KABUL: The Afghan government is facing mounting criticism over alleged misuse of international funding to battle the coronavirus pandemic.
Following the virus outbreak, Afghanistan received emergency assistance totalling €117 million ($131 million) from the EU, along with $100.4 million from the World Bank and $40 million from the Asian Development Bank.
However, Integrity Watch Afghanistan (IWA) on Wednesday accused the Afghan government of trying to “monopolize” funds from foreign donors to combat COVID-19 — a move it claimed would deepen mistrust between the government and the public.
“Monopolization in spending the aid creates severe vulnerabilities and removes trust,” said Sayed Ekram Afzali, head of the IWA.
Complaints of mismanagement and embezzlement by government officials in Kabul and other provinces have been increasing since March, leading to protests in many parts of the country.
Delayed salary payments to doctors, shortages of protective gear for the medical staff treating coronavirus patients, and a lack of oxygen, sanitizers and masks at hospitals has led to widespread criticism of the government’s handling of the crisis.
A senior official at the Afghan Health Ministry told Arab News on Wednesday that hundreds of thousands of dollars were squandered by three deputy ministers and the heads of two departments, including one in charge of procurement.
The three deputy ministers and two department heads resigned recently, along with Health Minister Ferozuddin Feroz, amid accusations of mismanagement and graft.
The ministry official, who requested anonymity, said that there have also been reports of ventilators going missing.
On Tuesday, the attorney general’s office said that prosecutors arrested the manager of a Health Ministry warehouse following claims that he was paid $80,000 by a firm to sell protective gear donated by international community at a cheaper price.
Local media reports on the disappearance of ventilators and the squandering of funds prompted Afghan President Ashraf Ghani to order an official investigation on Monday.
“The government will act against those who have misused the resources in fighting coronavirus,” he said.
Finance Ministry spokesman Shamrooz Khan Masjedi told Arab News that anyone with evidence of state and foreign aid being misused should contact the authorities.
“Those found guilty will be dealt on the basis of law in such a pressing time,” he said.
The Finance Ministry, which handles foreign aid, has been viewed as a main source of corruption in Afghanistan. Two former ministers, one in office until only a few months ago, left the country following accusations of graft.

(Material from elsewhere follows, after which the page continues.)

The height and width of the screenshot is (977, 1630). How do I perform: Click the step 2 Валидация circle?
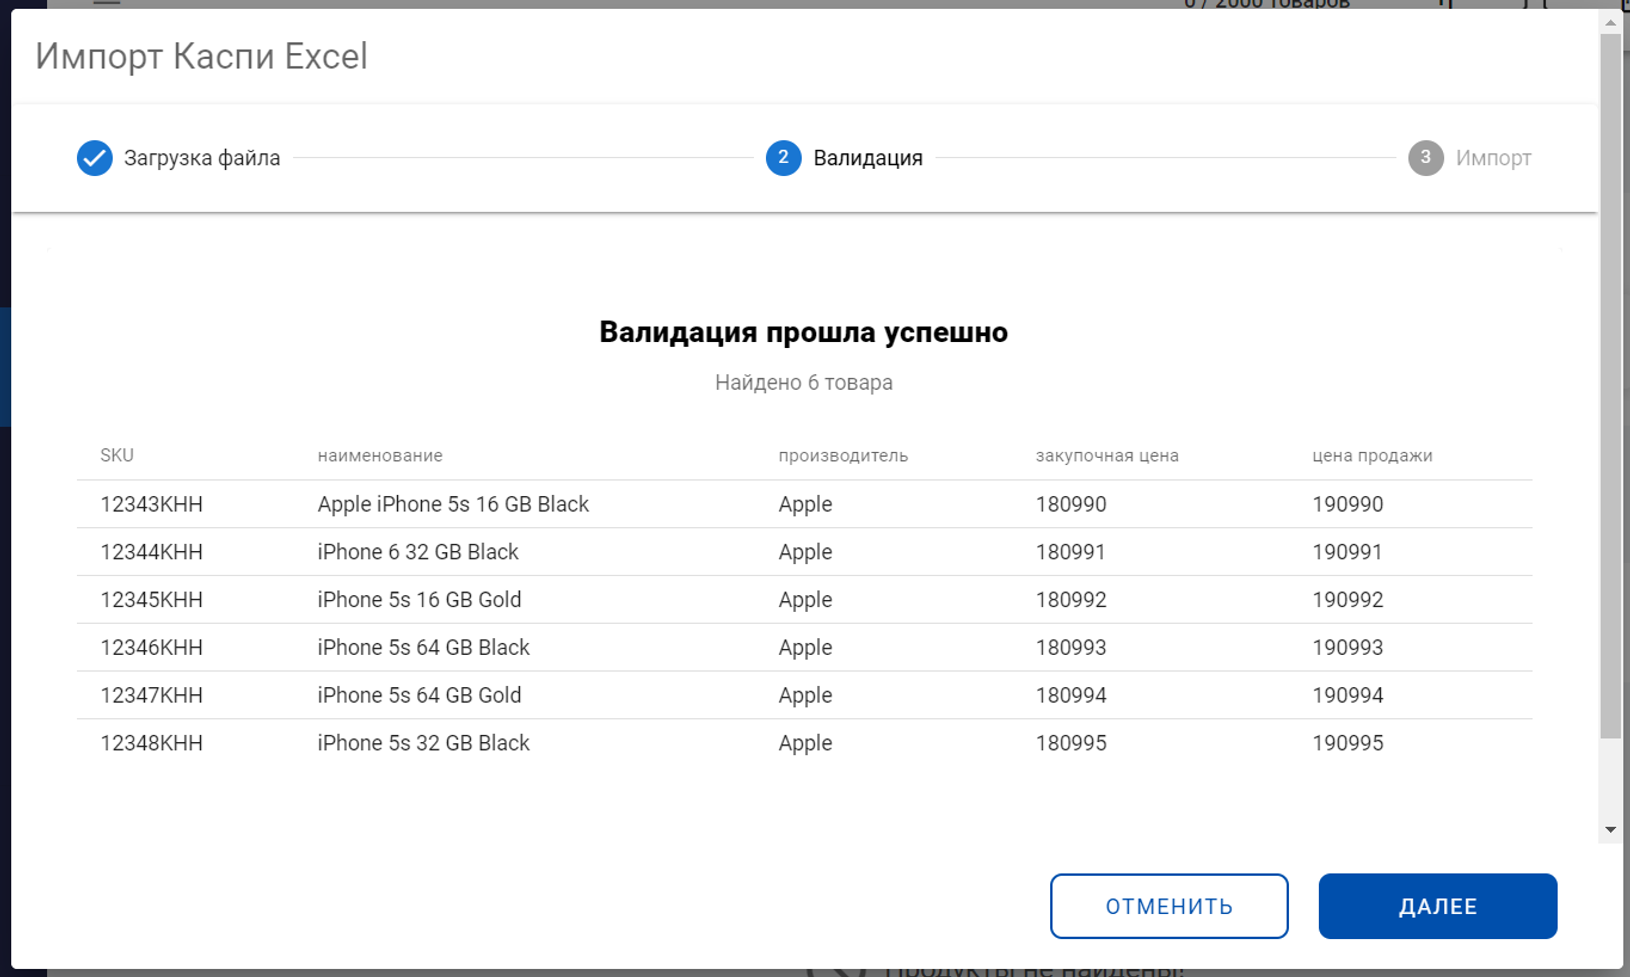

The latest wave of concern follows Ghani’s request to the International Monetary Fund for a loan of $229 million.
After the fund approved the loan, protests erupted in the Afghan Parliament, with claims the money would be squandered because many lawmakers acted without accountability.
Parliament finally backed off and approved the loan after a lengthy debate and the senate’s intervention.

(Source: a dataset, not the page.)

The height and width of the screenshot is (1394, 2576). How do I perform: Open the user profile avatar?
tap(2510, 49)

Ghani argued that the loan will stabilize the country’s budget, which has been hit by revenue shortfall owing to the virus lockdown. However, some lawmakers and analysts fear a lack of transparency in government spending and procurement could leave room for fraud.

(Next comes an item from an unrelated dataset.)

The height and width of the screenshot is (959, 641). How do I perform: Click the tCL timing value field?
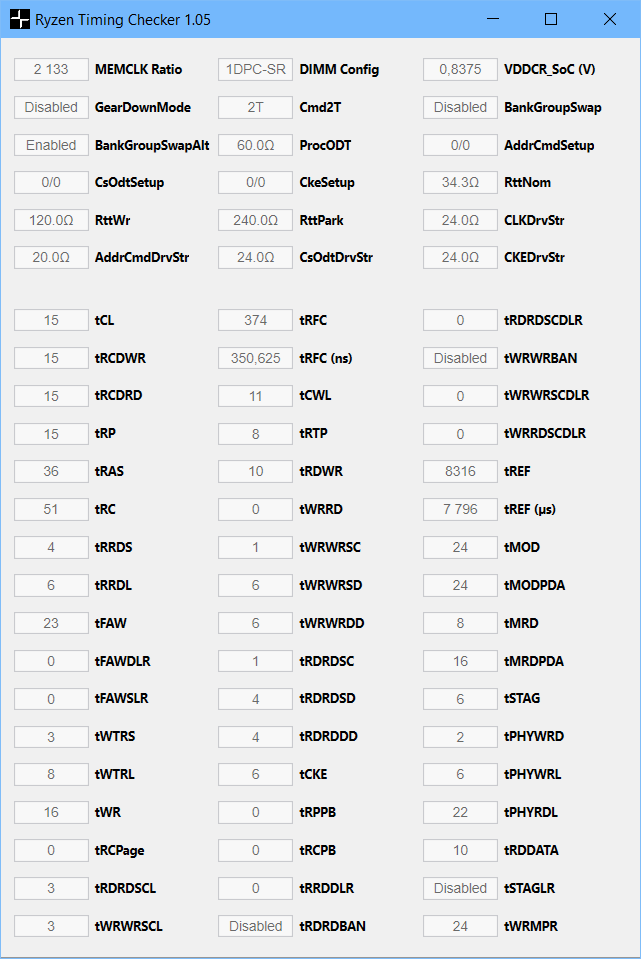pos(51,320)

Torek Farhadi, a former government adviser who previously served on the IMF’s executive board, said that Kabul “is unable to give a full inventory of what it has received from international aid.”
He added: “It has received a lot and has squandered a lot.”
Farhadi said that corruption “is tolerated at the highest levels of government, and that is why some MPs oppose money being in the hands of this government.”
Lawmaker Zal Mohammad Zalmai told Arab News: “When poor coronavirus patients go to hospital, they find no medicine, no oxygen and a shortage of necessary resources. We in the parliament have the right to be skeptical of the government’s intention.
“There is no audit, transparency or accountability.”
The UN in Afghanistan earlier in June also voiced concern over corruption, saying: “Sustained and effective efforts in fighting corruption in Afghanistan remain critical for the country’s future.”
“Anti-corruption efforts and integrity reforms” should be key priorities of Afghan leaders, Deborah Lyons, the UN secretary-general’s special envoy for Afghanistan, said.
“Addressing the coronavirus crisis and building a peaceful, healthy and prosperous Afghanistan requires integrity and accountability — fundamental principles for the future of any nation,” she said.